Choose "Ireland" with the flag chooser.

Try to follow the mask format and enter a valid Irish number with leading "0" (or the example exactly "0850123456").

Expected result

I can enter the phone number in the national format and have it validated.

Actual result

The text field does not preserve the leading "0", which is the default format for the country. The Javascript version seems to pick up the 0 properly in the partial formatter.

I was stepping through textField(_:shouldChangeCharactersIn:replacementString:) and rawNumberString is "0" as expected but self.partialFormatter.formatPartial returns "" for the formatted national number.

It does work as expected with withPrefix = true but we were trying to just stick with the flag for country code.

Environment

SPM, SwiftUI project so there's a small wrapper around the text field.

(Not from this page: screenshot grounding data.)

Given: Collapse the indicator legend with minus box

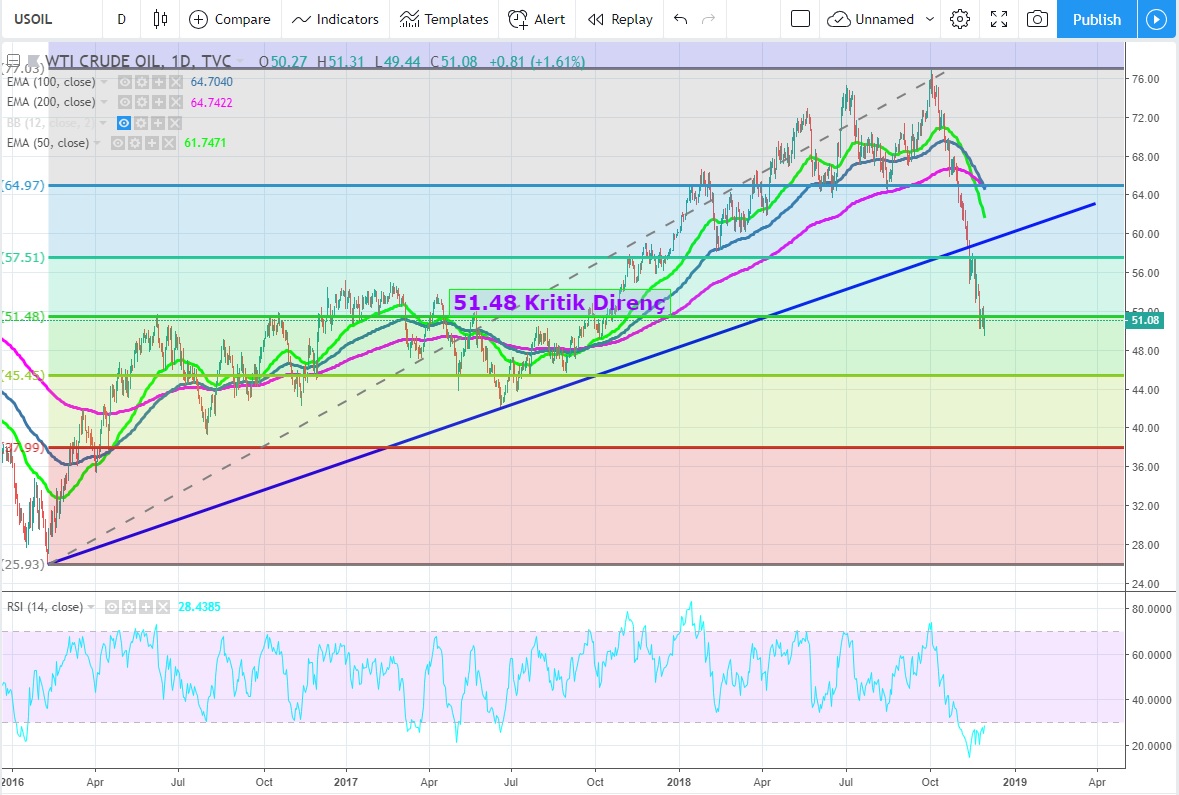Looking at the screenshot, I should tap(12, 60).
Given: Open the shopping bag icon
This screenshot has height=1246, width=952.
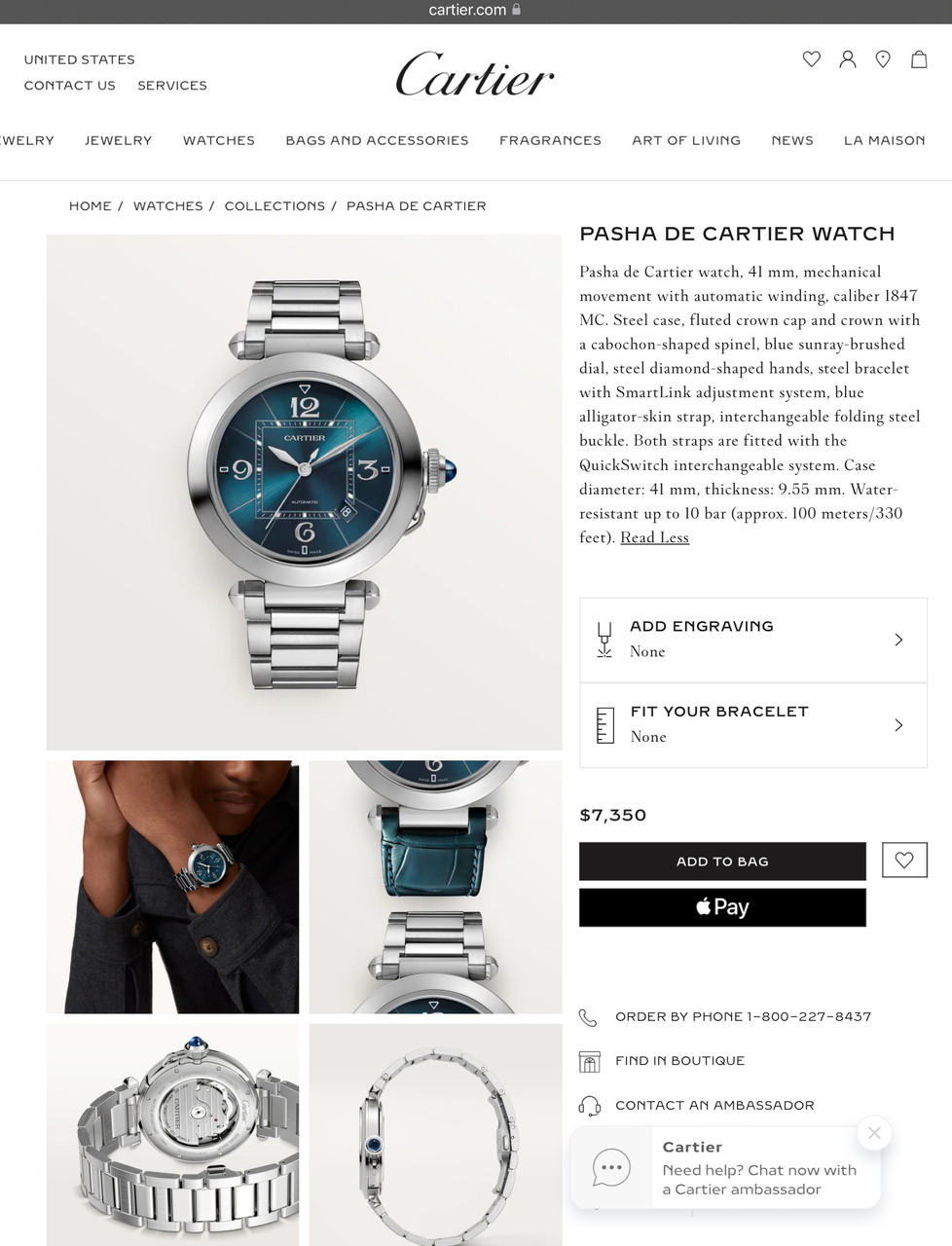Looking at the screenshot, I should click(919, 59).
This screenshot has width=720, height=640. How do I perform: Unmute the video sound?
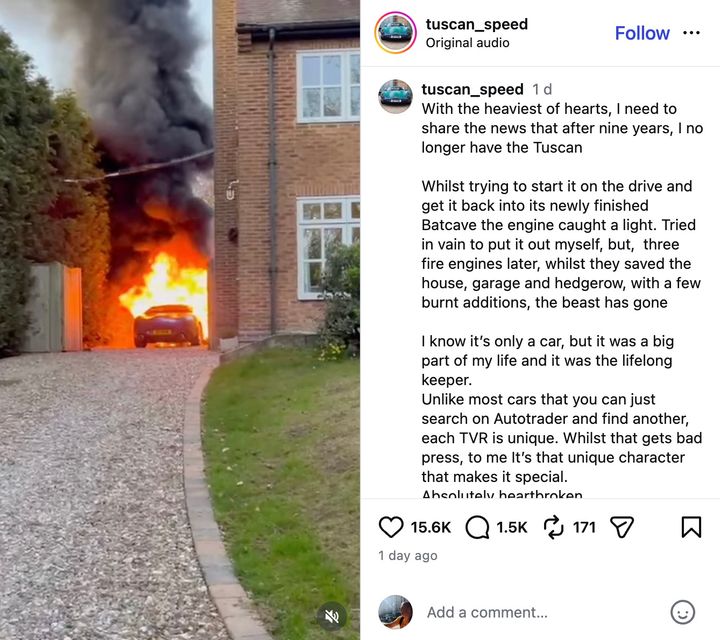pos(332,616)
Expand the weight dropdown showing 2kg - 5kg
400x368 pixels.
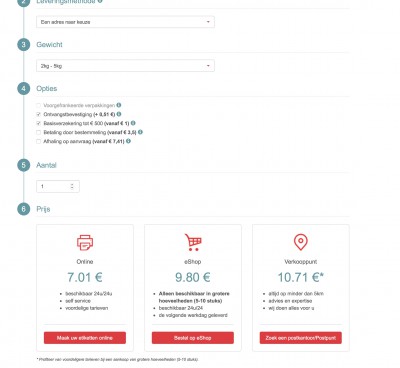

Tried with latest as well as 3.4.x.

bguidolim commented 1 year ago

Hey @jdconley

After some investigation, this is the expected behavior. To allow the leading zero, you must enable the flag withPrefix. For the PartialFormatter, the prefixes are +<country code> and leading zero if the region contains it. With the region selected correctly, the user won't need to add +<country code>, and enter the national number directly.

However, I understand that the default example placeholder can lead to misunderstandings depending on the expectations, but you're free to customize the placeholder by yourself and show a national number as placeholder.

jdconley commented 1 year ago

After some investigation, this is the expected behavior.

Thanks, I thought that might be the case. We have some confused users in countries where they typically include one or more leading zeros on their numbers. Filing support tickets. 🙂 We will have to use another approach.

MostafaBelihi commented 3 months ago

Here in Egypt we have the same case. Our country code is "+20" and national numbers also start with "0" like "01010012097". When combined, it becomes "+20 1010012097", so the first "0" is removed. I use the same as the original issue states, I removed the country code, which prevents the initial "0" in the national number. Many users here expect to enter there numbers with that "0". So, I think it should be allowed.